A denunciare alla Procura il “modus operandi” con il quale agiva l’organizzazione criminale che avvelenava i terreni agricoli e i corsi d’acqua tra il Vallo di Diano e la Basilicata, fu proprio l’autotrasportatore di Atena Lucana che agli inquirenti rese una testimonianza autoaccusatoria, raccontando dettagliatamente ciò che avveniva e indicando tra gli altri, anche un terreno di sua proprietà sito in a pochi metri dalla sua abitazione, in località Macchia di Atena Lucana, dove spiegò di aver sversato ben 6 autobotti di solventi chimici credendo si trattasse di acqua fertilizzante, salvo poi scoprire al mattino seguente che si trattava di sostanze chimiche tossiche che avevano attuato una forte azione corrosiva sul suo camion con il quale aveva effettuato proprio il trasporto delle cisterne.
Una testimonianza chiave quella dell’autotrasportatore, che al tempo stesso fu vittima della stessa organizzazione criminale che lo aveva ingaggiato per il trasporto delle autobotti piene zeppe di rifiuti chimici tossici da sversare illecitamente.
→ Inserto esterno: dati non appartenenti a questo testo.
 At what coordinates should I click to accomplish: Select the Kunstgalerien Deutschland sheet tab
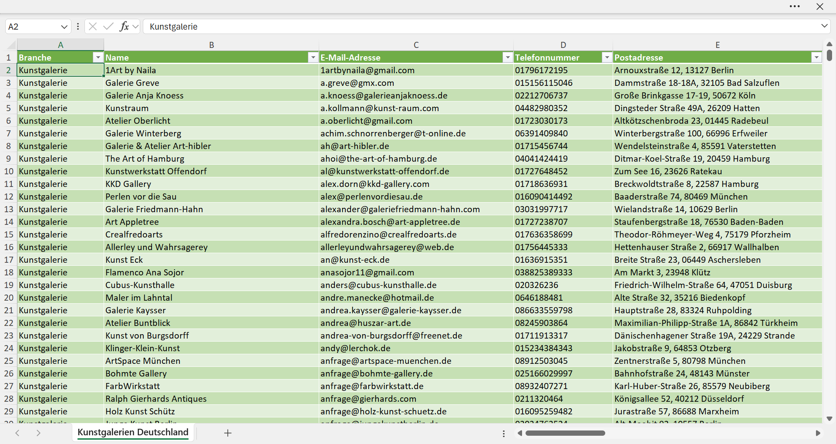133,432
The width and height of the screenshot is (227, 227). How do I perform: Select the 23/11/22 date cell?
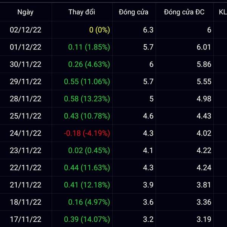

Testimonianza autoaccusatoria che vide l’autotrasportatore rivelare agli inquirenti anche di una presunta fuga di notizie riferitagli da un suo amico tramite una soffiata che sarebbe stata effettuata da un presunto carabiniere, circa le indagini degli inquirenti e di cui gli indagati ne sarebbero venuti a conoscenza prima del blitz dei militari. Su quest’ultimo aspetto però, dagli atti notificati fino ad ora ai sette indagati non emerge nulla ma non è escluso che possa esserci un’altra indagine parallela da parte della Procura lucana.